<<<<

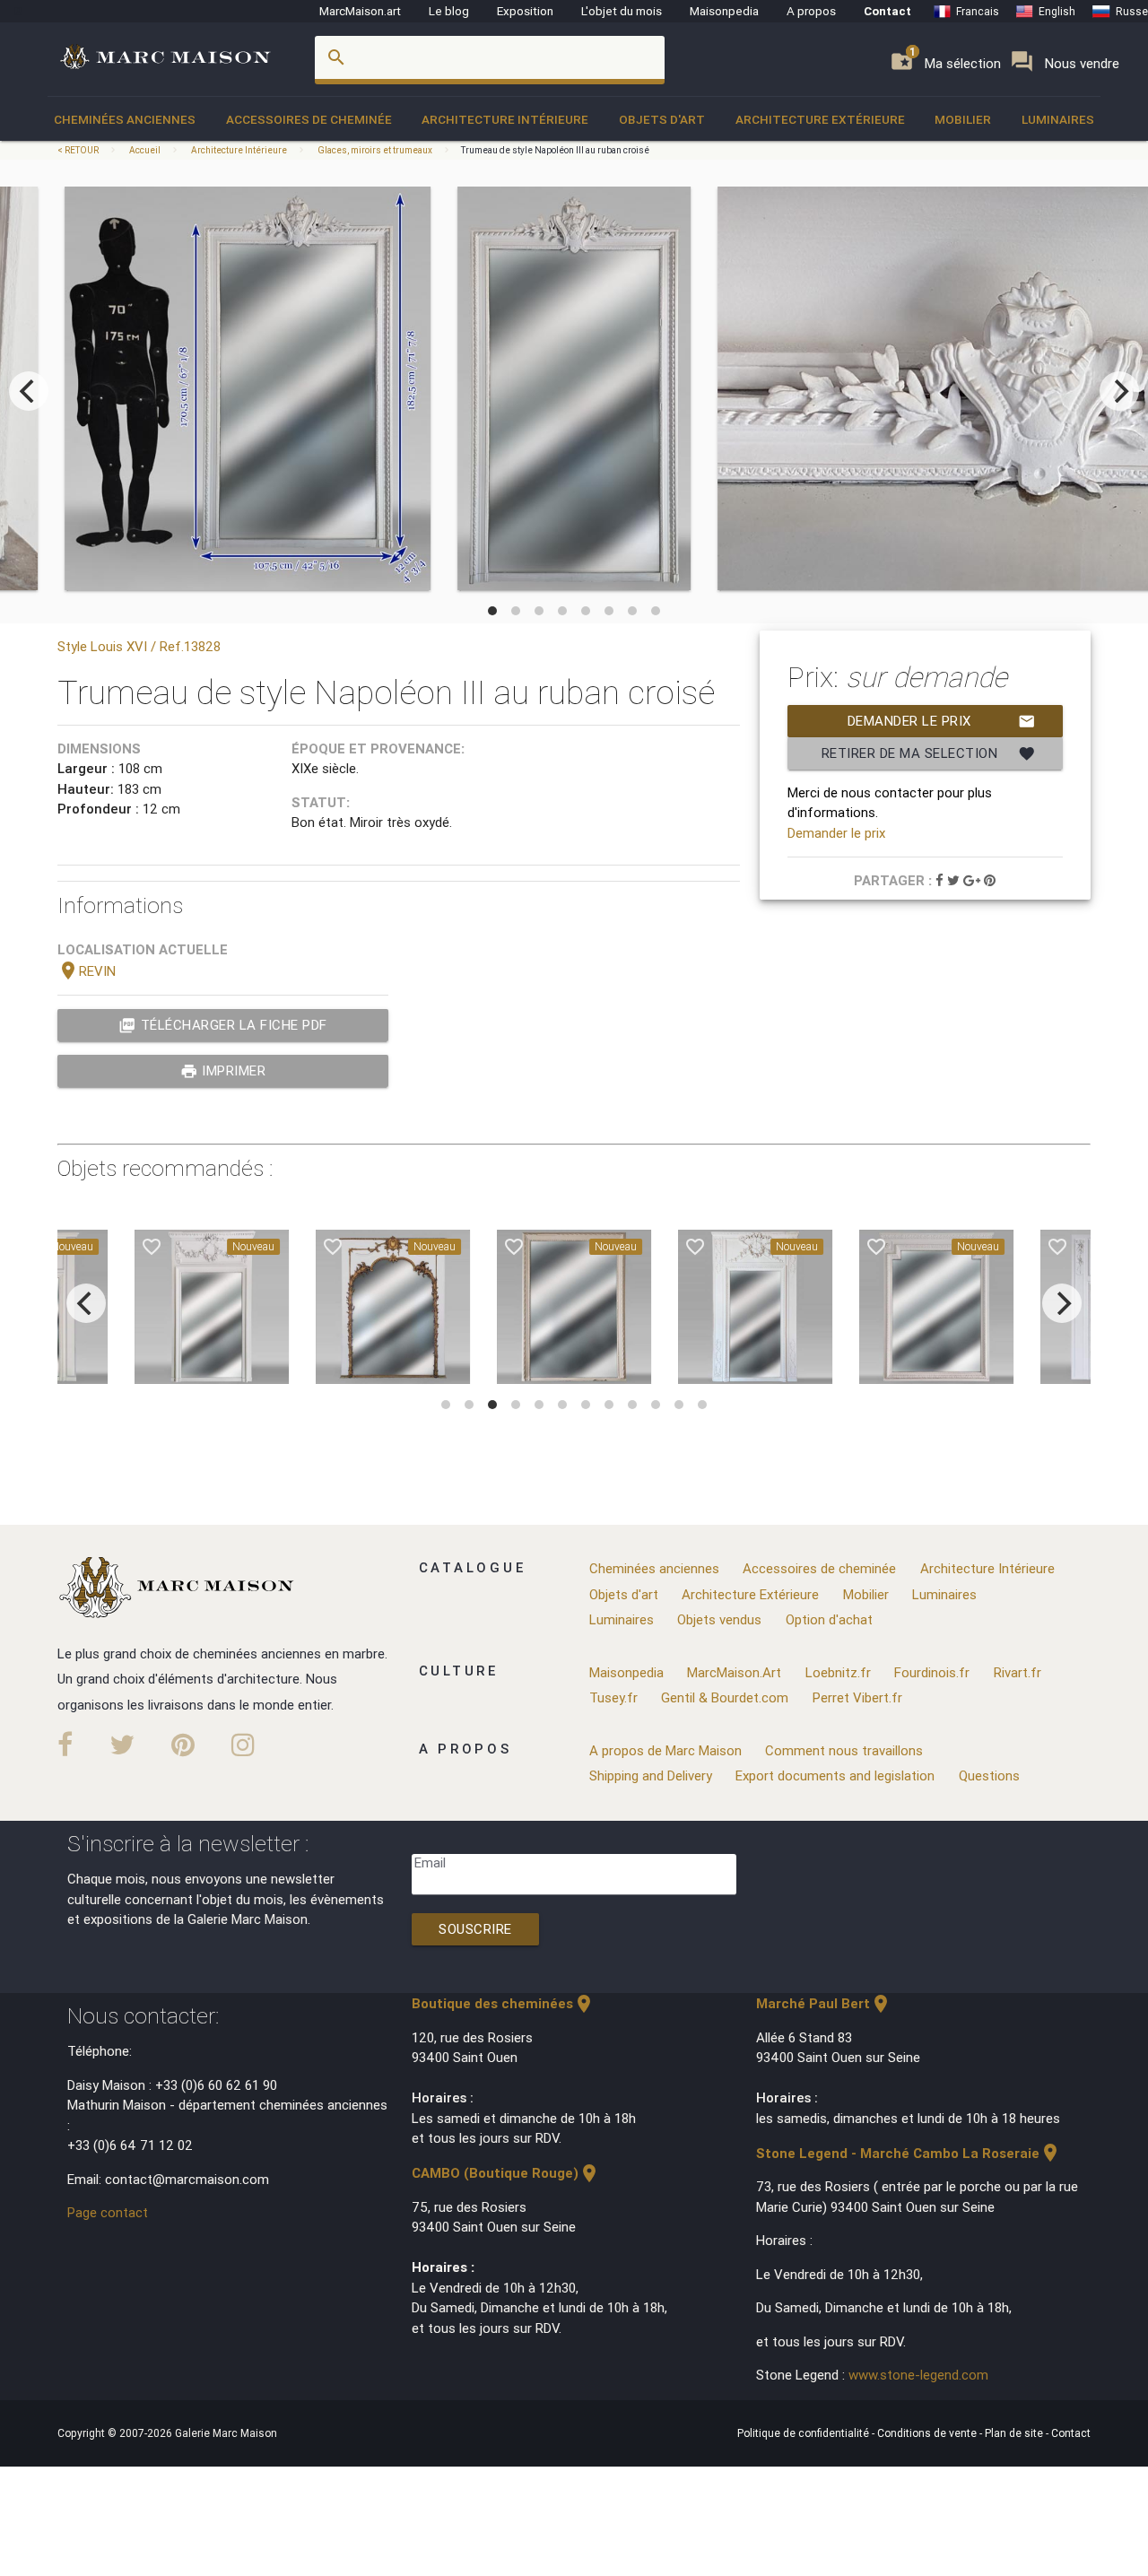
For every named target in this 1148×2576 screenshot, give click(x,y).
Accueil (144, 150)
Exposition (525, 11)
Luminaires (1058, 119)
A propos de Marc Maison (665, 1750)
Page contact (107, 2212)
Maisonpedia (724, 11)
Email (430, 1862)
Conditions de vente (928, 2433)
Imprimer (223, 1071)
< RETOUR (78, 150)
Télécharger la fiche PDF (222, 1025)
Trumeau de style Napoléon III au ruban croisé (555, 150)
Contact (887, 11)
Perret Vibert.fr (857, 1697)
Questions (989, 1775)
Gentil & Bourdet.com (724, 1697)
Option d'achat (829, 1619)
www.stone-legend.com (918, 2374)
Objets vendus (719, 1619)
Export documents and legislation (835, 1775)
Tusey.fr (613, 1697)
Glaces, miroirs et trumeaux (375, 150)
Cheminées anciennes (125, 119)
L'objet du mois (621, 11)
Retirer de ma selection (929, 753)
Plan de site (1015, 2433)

>>>>

### What you need to do
The images in the entries above should be left out; please reproduce exactly the lines from the first through the one containing "Perret Vibert.fr (857, 1697)".

### Solution to the exercise
For every named target in this 1148×2576 screenshot, give click(x,y).
Accueil (144, 150)
Exposition (525, 11)
Luminaires (1058, 119)
A propos de Marc Maison (665, 1750)
Page contact (107, 2212)
Maisonpedia (724, 11)
Email (430, 1862)
Conditions de vente (928, 2433)
Imprimer (223, 1071)
< RETOUR (78, 150)
Télécharger la fiche PDF (222, 1025)
Trumeau de style Napoléon III au ruban croisé (555, 150)
Contact (887, 11)
Perret Vibert.fr (857, 1697)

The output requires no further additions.